Kutipan Dokumen:
********************

Kedua, Papua adalah pulau raksasa di timur Indonesia dengan kekayaan alam luar biasa besar. Ia tak hanya menjadi sumber kehidupan dan keberlangsungan manusia di seantero jagad tapi juga salah satu penopang pundi-pundi ekonomi Indonesia dengan perusahaan tambang raksasa, Freeport Indonesia. Karena itu, dalam memajukan Indonesia terutama tanah Papua, pemerintah dan masyarakat serta seluruh elemen harus bahu membahu ambil bagian dalam memajukan negeri. Masyarakat Papua mesti sungguh dilibatkan. Tak hanya itu, Papua terdiri dari aneka ragam suku, bahasa, dan adat-istiadat, yang mendiami gunung, lembah, bukit, ngarai, sungai, pantai, dan setiap lekuk pulau besar itu.

********************

Materi Ditampilkan:
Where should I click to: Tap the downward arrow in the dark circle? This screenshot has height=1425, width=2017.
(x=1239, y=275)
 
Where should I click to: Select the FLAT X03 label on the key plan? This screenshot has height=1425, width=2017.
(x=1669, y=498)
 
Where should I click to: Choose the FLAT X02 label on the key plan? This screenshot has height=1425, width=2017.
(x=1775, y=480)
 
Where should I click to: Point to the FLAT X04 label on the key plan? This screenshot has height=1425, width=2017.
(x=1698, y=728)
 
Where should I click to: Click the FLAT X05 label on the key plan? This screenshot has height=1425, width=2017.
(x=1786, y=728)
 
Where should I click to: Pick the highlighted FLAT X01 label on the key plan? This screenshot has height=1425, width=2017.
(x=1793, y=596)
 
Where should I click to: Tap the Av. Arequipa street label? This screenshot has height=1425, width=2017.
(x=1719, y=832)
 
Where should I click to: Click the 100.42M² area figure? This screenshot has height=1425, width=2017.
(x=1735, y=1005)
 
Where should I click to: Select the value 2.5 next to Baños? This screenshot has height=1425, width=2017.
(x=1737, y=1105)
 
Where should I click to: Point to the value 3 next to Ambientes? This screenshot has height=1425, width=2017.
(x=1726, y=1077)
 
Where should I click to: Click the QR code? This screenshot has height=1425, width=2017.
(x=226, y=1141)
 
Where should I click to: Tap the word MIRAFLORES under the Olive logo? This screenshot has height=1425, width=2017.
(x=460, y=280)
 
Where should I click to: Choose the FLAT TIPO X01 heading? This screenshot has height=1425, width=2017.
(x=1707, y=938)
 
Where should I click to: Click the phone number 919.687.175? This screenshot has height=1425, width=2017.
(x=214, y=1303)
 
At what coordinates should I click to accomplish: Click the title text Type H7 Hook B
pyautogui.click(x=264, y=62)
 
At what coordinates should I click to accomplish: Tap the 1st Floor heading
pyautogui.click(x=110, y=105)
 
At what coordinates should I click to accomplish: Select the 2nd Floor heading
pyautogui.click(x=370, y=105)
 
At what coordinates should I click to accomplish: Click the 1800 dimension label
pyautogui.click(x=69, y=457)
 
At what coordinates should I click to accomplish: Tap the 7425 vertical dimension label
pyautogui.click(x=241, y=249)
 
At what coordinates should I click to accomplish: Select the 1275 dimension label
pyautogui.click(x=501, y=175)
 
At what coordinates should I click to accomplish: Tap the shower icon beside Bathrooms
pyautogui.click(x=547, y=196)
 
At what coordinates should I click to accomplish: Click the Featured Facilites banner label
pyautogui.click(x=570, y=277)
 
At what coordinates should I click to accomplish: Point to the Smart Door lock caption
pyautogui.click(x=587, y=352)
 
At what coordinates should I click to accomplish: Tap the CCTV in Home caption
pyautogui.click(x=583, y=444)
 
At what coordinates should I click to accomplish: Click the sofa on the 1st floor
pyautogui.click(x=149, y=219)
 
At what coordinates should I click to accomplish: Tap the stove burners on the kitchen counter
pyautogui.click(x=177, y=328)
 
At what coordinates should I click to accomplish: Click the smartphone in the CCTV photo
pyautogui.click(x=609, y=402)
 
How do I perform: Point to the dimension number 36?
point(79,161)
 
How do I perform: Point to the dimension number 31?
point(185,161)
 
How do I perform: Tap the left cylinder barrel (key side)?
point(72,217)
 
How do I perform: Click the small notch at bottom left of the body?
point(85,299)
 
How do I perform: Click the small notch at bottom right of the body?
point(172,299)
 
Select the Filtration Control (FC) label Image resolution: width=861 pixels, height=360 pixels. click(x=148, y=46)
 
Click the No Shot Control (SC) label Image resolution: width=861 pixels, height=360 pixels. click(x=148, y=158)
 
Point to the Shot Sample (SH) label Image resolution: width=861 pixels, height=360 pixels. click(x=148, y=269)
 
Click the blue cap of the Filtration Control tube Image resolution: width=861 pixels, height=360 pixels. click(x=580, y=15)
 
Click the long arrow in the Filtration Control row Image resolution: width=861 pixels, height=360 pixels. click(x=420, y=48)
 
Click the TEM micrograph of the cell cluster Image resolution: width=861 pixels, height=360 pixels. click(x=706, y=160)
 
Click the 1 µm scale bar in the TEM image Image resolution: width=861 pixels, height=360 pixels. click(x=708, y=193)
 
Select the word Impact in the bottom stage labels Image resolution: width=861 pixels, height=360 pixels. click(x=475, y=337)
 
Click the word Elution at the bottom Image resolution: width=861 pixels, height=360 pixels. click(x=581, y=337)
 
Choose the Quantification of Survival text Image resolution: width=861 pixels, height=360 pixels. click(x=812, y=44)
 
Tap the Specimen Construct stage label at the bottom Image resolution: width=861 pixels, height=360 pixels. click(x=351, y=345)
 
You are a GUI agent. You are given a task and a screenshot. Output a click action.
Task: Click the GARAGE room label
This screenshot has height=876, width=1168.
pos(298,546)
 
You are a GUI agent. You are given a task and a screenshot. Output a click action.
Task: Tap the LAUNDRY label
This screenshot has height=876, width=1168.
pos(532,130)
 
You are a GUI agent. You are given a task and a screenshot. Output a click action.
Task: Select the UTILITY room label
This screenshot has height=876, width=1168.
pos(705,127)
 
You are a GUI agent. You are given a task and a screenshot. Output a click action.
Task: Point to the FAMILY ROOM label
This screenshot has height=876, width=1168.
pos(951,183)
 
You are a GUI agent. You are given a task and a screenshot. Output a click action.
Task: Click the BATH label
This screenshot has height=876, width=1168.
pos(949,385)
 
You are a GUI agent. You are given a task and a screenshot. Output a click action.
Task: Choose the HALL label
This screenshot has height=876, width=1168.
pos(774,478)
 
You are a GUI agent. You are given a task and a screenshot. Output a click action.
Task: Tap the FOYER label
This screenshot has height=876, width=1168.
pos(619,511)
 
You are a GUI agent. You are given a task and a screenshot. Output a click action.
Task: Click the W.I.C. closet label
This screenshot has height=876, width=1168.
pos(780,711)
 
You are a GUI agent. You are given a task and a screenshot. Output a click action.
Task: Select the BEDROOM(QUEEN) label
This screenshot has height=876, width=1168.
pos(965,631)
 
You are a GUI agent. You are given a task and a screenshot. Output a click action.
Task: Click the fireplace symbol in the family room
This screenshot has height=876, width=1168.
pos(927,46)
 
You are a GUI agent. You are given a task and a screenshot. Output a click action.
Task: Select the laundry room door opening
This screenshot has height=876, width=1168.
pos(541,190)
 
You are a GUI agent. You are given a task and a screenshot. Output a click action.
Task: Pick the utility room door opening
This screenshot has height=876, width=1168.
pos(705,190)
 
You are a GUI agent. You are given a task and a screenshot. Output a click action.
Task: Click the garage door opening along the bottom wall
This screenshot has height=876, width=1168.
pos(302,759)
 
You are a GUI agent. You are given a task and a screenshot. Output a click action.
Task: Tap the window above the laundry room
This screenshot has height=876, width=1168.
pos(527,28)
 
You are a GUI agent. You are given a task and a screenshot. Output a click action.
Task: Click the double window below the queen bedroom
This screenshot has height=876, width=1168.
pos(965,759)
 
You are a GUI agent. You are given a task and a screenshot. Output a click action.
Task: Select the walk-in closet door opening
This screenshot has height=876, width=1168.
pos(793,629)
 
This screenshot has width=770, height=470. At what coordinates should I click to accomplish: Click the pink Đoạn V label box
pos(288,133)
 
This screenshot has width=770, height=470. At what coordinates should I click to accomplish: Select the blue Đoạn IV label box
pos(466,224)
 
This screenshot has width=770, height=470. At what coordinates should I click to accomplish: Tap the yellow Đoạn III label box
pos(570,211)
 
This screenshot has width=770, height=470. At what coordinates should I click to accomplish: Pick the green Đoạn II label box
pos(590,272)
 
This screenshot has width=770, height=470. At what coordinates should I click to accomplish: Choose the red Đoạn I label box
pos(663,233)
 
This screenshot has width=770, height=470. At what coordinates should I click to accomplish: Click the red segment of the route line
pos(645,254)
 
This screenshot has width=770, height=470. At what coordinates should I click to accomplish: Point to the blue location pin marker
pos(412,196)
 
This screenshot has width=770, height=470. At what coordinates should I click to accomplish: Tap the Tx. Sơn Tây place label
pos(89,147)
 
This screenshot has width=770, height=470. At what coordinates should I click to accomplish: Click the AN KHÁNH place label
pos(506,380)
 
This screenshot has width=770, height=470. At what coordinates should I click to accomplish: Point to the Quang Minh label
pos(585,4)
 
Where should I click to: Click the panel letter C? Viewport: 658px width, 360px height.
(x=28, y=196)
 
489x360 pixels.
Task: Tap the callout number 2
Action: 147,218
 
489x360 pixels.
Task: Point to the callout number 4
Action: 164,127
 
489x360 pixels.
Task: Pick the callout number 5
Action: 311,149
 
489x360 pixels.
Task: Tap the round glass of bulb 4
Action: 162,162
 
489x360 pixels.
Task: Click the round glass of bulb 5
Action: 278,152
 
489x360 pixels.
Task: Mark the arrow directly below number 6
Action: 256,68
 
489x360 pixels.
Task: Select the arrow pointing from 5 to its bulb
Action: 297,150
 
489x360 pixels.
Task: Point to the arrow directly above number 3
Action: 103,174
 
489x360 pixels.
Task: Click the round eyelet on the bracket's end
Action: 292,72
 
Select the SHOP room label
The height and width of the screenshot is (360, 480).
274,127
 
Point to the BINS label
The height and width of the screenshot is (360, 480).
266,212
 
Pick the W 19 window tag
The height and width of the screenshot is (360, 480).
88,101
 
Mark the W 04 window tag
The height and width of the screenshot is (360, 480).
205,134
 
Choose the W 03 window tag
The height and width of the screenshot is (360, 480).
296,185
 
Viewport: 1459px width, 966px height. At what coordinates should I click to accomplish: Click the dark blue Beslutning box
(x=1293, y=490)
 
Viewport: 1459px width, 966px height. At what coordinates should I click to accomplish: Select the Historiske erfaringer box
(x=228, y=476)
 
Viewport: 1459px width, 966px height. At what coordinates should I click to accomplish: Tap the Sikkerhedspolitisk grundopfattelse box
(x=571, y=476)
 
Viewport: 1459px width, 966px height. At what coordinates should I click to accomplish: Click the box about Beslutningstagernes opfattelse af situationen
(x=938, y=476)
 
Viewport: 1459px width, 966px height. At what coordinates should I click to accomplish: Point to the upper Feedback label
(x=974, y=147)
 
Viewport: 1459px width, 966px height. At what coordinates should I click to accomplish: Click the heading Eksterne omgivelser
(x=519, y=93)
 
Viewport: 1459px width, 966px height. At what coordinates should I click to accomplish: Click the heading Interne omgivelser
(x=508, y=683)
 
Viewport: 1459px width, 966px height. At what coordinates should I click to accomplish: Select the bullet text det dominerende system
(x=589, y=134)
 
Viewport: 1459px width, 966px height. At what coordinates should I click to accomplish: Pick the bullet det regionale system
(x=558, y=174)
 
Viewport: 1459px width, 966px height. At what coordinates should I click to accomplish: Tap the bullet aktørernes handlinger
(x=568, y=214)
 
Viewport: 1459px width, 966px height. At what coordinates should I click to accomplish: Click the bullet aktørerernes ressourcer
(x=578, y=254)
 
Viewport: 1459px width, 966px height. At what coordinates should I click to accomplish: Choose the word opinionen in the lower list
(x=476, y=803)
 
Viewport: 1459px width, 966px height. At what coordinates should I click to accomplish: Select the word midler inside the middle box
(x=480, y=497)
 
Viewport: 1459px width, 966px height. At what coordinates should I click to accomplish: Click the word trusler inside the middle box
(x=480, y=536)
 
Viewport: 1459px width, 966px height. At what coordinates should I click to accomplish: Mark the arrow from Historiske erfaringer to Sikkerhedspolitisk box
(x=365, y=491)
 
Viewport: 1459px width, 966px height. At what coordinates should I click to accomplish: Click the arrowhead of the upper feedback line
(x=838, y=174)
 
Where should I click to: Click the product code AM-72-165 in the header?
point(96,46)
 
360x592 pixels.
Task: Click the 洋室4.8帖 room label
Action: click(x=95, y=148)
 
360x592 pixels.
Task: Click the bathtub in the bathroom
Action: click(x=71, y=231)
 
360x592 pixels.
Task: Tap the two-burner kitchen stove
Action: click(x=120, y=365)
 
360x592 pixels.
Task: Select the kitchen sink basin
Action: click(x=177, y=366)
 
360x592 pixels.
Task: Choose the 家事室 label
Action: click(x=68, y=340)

********************

Tujuan Latihan:
Sebutkan semua bentuk permukaan bumi yang disebut dalam kutipan tentang Papua sebagai tempat yang didiami suku-suku di sana.

Hasil Latihan:
Gunung, lembah, bukit, ngarai, sungai, dan pantai.